(Records from a collection)
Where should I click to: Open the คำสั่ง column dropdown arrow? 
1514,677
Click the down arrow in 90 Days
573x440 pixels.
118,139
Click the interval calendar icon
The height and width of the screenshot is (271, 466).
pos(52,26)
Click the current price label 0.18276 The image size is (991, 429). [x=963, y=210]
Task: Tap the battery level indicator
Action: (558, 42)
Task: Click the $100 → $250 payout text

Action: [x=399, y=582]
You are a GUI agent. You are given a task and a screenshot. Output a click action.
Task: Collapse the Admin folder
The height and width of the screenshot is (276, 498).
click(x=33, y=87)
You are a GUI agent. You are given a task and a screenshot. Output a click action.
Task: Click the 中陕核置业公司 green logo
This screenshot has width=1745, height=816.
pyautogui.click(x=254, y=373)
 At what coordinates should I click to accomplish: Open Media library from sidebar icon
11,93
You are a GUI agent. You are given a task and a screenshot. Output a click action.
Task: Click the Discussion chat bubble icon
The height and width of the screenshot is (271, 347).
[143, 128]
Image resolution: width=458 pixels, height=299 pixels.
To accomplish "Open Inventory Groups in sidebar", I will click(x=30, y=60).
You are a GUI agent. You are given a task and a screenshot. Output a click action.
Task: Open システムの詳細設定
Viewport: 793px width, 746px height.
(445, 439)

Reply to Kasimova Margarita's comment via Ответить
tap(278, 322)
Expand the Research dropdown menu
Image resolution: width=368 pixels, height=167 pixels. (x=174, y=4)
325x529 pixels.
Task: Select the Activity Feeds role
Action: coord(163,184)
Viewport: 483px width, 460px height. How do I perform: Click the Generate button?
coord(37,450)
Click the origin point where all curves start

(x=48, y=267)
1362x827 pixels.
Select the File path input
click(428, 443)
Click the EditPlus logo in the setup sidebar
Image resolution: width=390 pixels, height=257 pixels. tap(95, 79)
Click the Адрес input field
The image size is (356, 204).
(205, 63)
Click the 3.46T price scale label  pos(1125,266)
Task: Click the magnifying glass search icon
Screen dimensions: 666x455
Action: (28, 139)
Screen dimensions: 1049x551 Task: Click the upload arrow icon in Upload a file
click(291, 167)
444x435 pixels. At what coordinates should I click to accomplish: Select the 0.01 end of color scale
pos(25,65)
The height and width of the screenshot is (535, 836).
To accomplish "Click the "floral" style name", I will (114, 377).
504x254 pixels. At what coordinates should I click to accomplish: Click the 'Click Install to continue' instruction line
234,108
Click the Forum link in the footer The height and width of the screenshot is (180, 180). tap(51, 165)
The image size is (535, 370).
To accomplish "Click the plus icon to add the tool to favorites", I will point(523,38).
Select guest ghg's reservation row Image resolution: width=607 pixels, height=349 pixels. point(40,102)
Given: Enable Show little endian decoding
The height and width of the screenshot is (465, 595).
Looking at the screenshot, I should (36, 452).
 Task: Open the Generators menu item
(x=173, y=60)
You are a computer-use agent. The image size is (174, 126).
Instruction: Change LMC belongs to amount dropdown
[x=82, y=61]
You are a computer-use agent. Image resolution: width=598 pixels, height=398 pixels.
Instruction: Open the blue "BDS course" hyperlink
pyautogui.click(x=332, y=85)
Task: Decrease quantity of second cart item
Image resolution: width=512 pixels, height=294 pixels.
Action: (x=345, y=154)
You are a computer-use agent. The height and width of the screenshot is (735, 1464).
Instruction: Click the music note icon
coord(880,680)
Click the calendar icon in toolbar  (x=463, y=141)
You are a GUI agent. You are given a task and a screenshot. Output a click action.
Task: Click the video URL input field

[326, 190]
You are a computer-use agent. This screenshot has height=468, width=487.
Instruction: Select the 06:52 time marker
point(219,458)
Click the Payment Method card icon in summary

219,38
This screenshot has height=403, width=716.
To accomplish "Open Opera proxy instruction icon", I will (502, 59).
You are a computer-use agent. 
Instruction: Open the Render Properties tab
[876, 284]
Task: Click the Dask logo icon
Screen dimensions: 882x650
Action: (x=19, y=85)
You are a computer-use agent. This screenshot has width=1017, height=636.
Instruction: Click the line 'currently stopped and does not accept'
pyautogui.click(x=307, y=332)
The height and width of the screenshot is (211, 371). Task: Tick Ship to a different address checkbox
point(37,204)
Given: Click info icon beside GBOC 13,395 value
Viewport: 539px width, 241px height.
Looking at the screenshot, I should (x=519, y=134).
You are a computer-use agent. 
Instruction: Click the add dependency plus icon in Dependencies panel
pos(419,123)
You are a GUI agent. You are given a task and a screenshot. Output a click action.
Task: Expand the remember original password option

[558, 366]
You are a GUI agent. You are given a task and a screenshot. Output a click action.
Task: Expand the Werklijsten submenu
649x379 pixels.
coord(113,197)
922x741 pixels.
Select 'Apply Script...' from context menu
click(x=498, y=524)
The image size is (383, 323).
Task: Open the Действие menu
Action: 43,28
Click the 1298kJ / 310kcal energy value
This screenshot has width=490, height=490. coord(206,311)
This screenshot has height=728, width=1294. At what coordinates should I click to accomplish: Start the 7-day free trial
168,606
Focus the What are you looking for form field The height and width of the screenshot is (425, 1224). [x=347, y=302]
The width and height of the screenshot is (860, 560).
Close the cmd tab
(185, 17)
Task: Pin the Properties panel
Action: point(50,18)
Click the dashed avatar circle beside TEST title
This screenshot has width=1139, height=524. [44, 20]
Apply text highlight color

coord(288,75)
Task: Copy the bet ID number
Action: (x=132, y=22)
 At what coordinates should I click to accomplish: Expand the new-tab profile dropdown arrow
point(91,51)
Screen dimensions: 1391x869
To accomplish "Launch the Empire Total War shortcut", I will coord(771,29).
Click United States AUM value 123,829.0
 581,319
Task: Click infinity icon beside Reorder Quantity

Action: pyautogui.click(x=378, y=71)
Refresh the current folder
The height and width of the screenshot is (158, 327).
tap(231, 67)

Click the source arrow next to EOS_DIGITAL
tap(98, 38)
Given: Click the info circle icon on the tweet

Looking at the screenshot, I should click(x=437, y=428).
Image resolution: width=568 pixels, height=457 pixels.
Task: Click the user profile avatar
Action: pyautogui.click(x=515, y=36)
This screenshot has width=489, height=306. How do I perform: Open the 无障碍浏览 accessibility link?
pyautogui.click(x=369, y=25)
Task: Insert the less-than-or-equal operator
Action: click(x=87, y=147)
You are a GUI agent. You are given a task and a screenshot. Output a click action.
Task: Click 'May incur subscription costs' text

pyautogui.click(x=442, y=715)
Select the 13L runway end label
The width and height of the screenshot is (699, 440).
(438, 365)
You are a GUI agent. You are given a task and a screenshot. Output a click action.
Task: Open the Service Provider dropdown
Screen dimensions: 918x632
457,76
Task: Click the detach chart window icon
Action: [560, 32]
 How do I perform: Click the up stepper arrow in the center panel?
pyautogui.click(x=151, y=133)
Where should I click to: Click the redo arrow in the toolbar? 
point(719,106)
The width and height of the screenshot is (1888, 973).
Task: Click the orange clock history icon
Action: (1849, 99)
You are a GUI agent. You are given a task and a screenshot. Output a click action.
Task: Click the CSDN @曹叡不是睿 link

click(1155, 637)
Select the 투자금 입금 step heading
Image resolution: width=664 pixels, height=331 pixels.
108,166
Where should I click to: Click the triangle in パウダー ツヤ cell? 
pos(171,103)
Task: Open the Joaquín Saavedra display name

* TASK GOAL
In the entries above, find the line with "The height and width of the screenshot is (535, 836)." and the line with "You are a computer-use agent. Image", then set down exactly those two and every line between them, nothing else.

* EXERCISE SOLUTION
The height and width of the screenshot is (535, 836).
To accomplish "Click the "floral" style name", I will (114, 377).
504x254 pixels. At what coordinates should I click to accomplish: Click the 'Click Install to continue' instruction line
234,108
Click the Forum link in the footer The height and width of the screenshot is (180, 180). tap(51, 165)
The image size is (535, 370).
To accomplish "Click the plus icon to add the tool to favorites", I will point(523,38).
Select guest ghg's reservation row Image resolution: width=607 pixels, height=349 pixels. point(40,102)
Given: Enable Show little endian decoding
The height and width of the screenshot is (465, 595).
Looking at the screenshot, I should (36, 452).
 Task: Open the Generators menu item
(x=173, y=60)
You are a computer-use agent. The image size is (174, 126).
Instruction: Change LMC belongs to amount dropdown
[x=82, y=61]
You are a computer-use agent. Image resolution: width=598 pixels, height=398 pixels.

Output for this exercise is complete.